● **What this exercise asks**
A. According to the text on behavioral contagion, who first used the term, and in which 1895 work?
B. Reproduce word for word the passage of the behavioral contagion text from "J. O. Ogunlade" up to and including "positive reference individual.".

● **Text block**
++++++++

= Behavioral contagion =

Spontaneous, unsolicited and uncritical imitation of another's behavior

Behavioral contagion is a form of social contagion involving the spread of behavior through a group. It refers to the propensity for a person to copy a certain behavior of others who are either in the vicinity, or whom they have been exposed to. The term was originally used by Gustave Le Bon in his 1895 work The Crowd: A Study of the Popular Mind to explain undesirable aspects of behavior of people in crowds. In the digital age, behavioral contagion is also concerned with the spread of online behavior and information. A variety of behavioral contagion mechanisms were incorporated in models of collective human behavior.

Behavioral contagion has been attributed to a variety of different factors. Often it is distinguished from collective behavior that arises from a direct attempt at social influence. A prominent theory involves the reduction of restraints, put forth by Fritz Redl in 1949 and analyzed in depth by Ladd Wheeler in 1966. Social psychologists acknowledge a number of other factors, which influence the likelihood of behavioral contagion occurring, such as deindividuation (Festinger, Pepitone, & Newcomb, 1952) and the emergence of social norms (Turner, 1964). In 1980, Freedman et al. have focused on the effects of physical factors on contagion, in particular, density and number.

J. O. Ogunlade (1979, p. 205) describes behavioral contagion as a "spontaneous, unsolicited and uncritical imitation of another's behavior" that occurs when certain variables are met: a) the observer and the model share a similar situation or mood (this is one way behavioral contagion can be readily applied to mob psychology); b) the model's behavior encourages the observer to review his condition and to change it; c) the model's behavior would assist the observer to resolve a conflict by reducing restraints, if copied; and d) the model is assumed to be a positive reference individual.

== Types of contagion ==
Social contagion can occur through threshold models that assume that an individual needs to be convinced by a fraction of their social contacts above a given threshold to adopt a novel behaviour. Therefore, the number of exposures will not increase chances of contagion unless the number of source exposures pass a certain threshold. The threshold value can divide contagion processes to two types: 1) Simple contagion and 2) Complex contagion.

=== Simple contagion ===
The individual needs only one person displaying the novel behaviour to copy. For instance, cars travel in groups on a two-lane highway since the car in each cluster travels at a slower speed than the car behind it. This relative speed spreads through other cars who slow down to match the speed of the car in front.

=== Complex contagion ===
The individual needs to be in contact with two or more sources exhibiting the novel behaviour. This is when copying behaviours needs reinforcement or encouragement from multiple sources. Multiple sources, especially close friends, can make imitation legitimate, credible and worthwhile due to collective effort put in. Examples of complex contagions include a New York University School of Business study in California which found that households were more likely to install solar panels in neighborhoods that already had them, and that the rate of installation increases with more and more installations, creating a chain reaction that added up to a significant increase in solar adoption. Other examples can be copying risky behaviour or joining social movements and riots.

++++++++

● **Data supplied**
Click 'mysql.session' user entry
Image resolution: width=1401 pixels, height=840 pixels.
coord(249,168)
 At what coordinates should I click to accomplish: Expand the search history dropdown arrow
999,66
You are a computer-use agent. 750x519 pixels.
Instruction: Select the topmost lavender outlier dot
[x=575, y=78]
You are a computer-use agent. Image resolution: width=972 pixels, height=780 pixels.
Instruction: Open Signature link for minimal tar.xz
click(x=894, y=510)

++++++++

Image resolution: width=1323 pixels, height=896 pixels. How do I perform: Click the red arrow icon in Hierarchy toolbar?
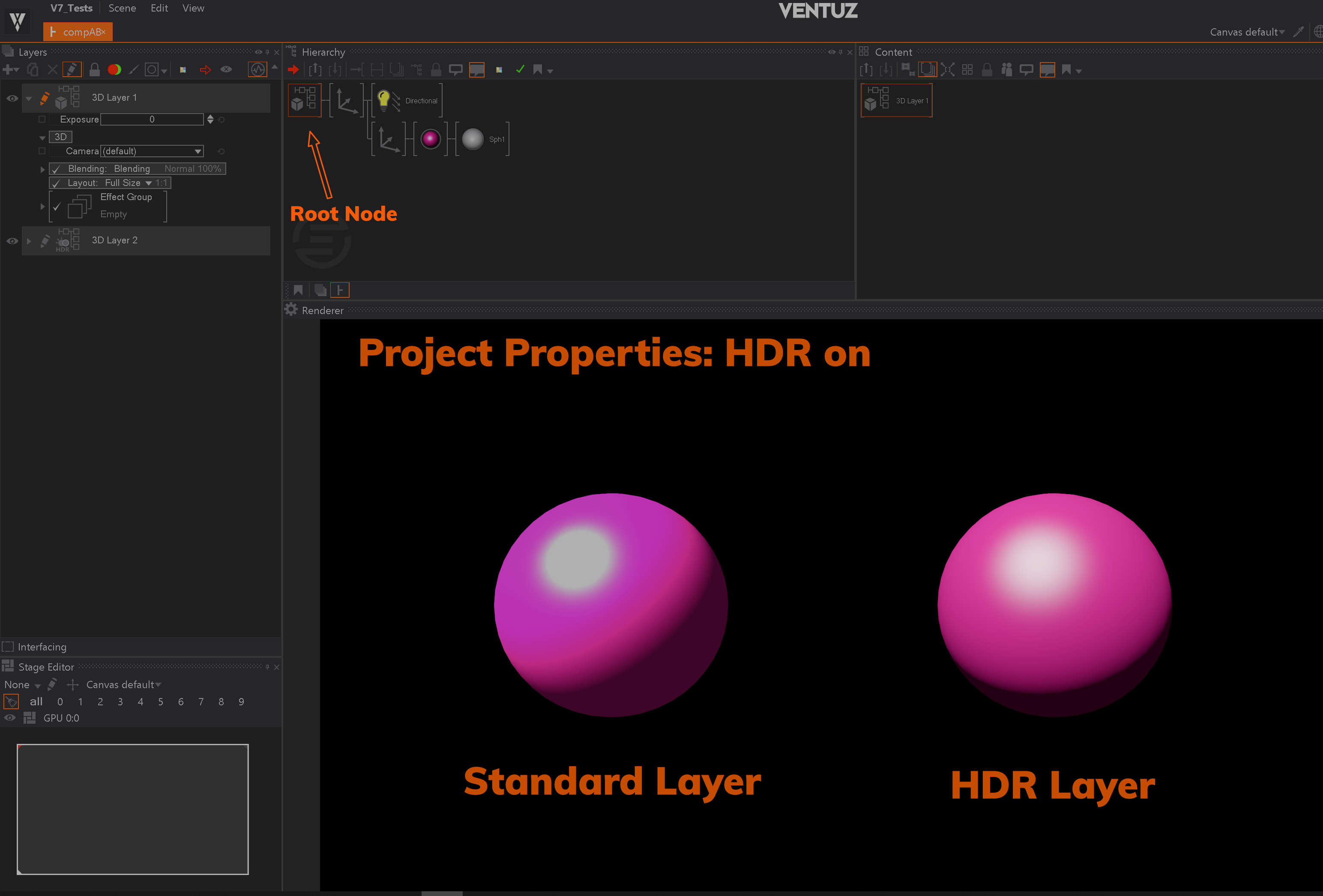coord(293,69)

++++++++

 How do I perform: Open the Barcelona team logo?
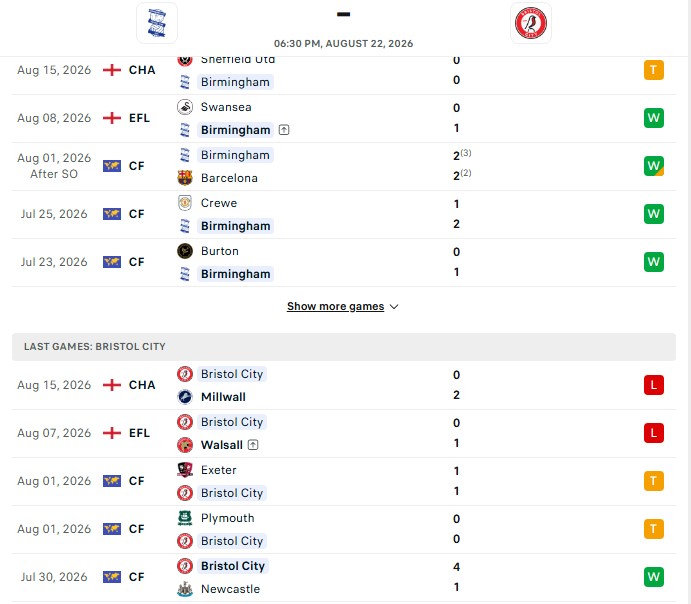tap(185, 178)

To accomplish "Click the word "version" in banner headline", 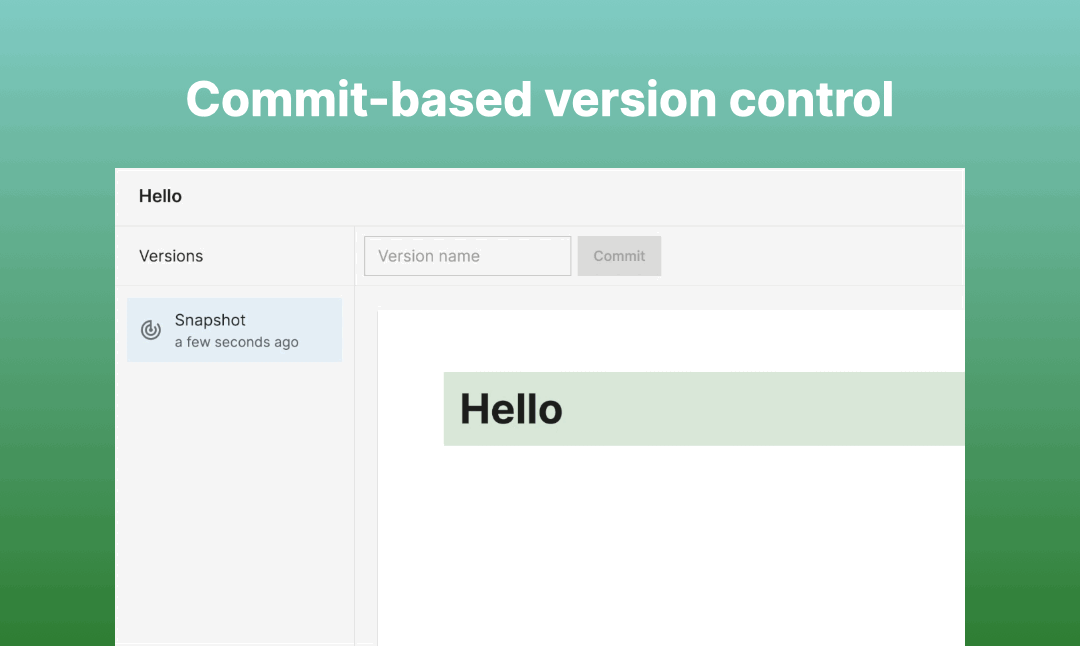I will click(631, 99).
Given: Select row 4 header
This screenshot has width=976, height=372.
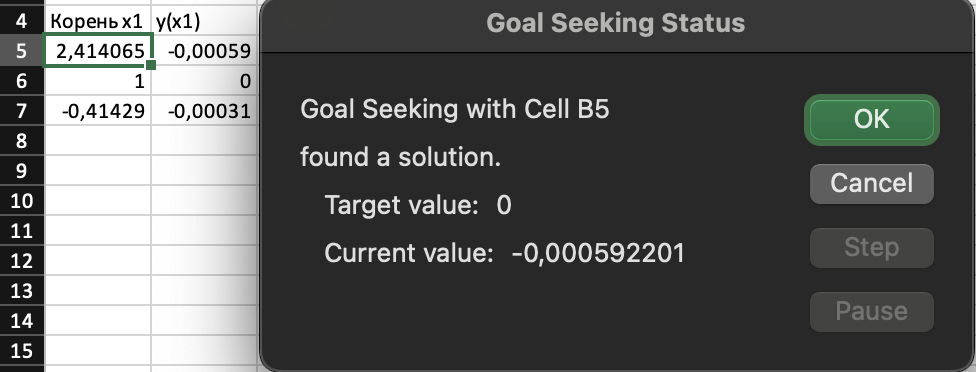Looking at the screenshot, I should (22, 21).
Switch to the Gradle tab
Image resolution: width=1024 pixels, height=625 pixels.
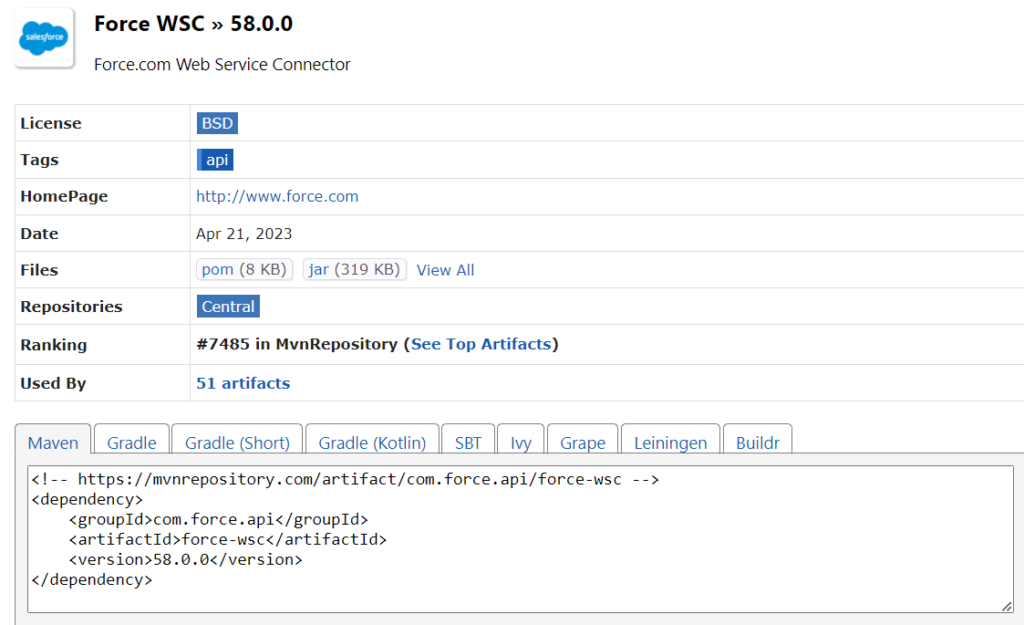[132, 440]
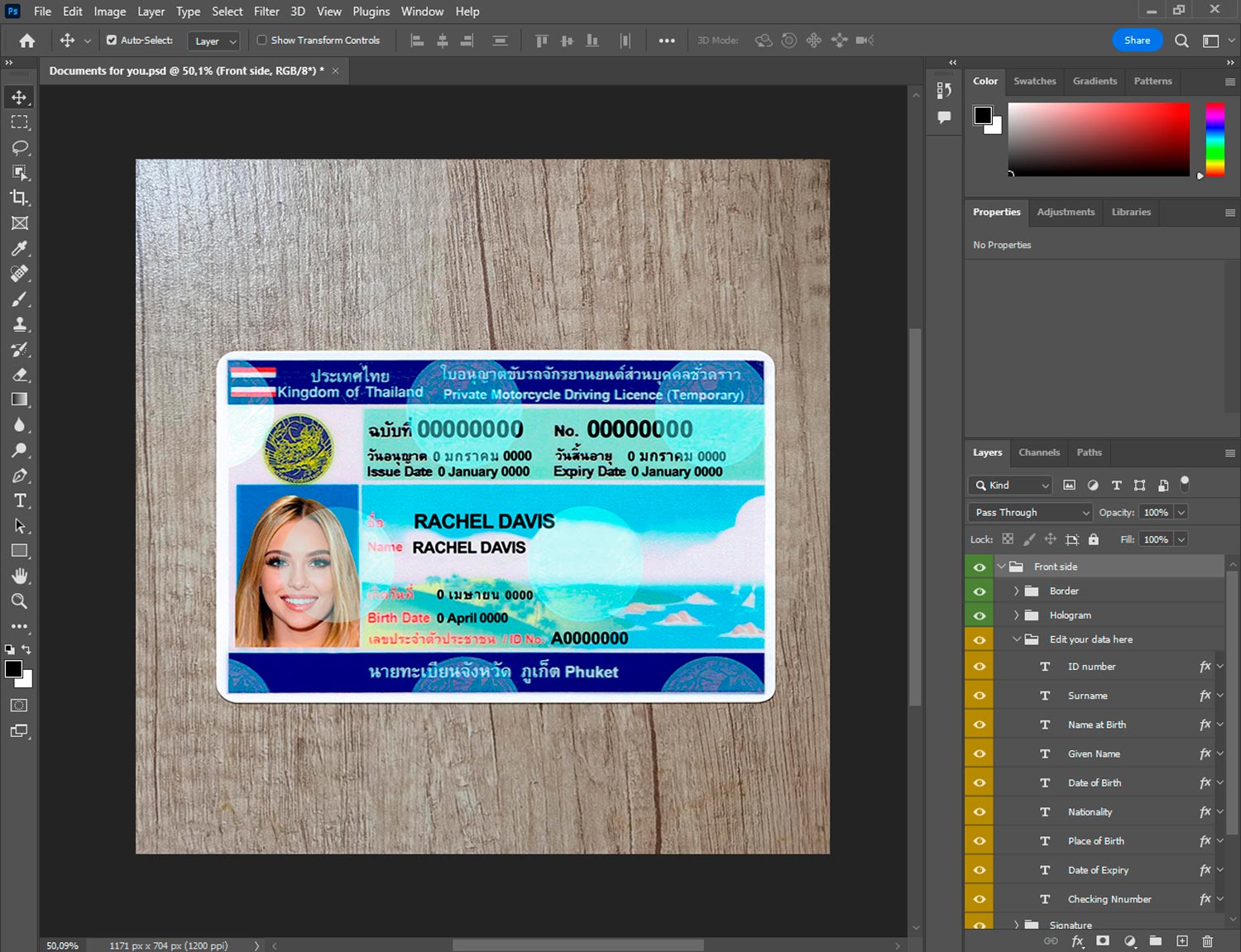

++++++++

● **The replies**
A. Gustave Le Bon, in The Crowd: A Study of the Popular Mind.

B.
J. O. Ogunlade (1979, p. 205) describes behavioral contagion as a "spontaneous, unsolicited and uncritical imitation of another's behavior" that occurs when certain variables are met: a) the observer and the model share a similar situation or mood (this is one way behavioral contagion can be readily applied to mob psychology); b) the model's behavior encourages the observer to review his condition and to change it; c) the model's behavior would assist the observer to resolve a conflict by reducing restraints, if copied; and d) the model is assumed to be a positive reference individual.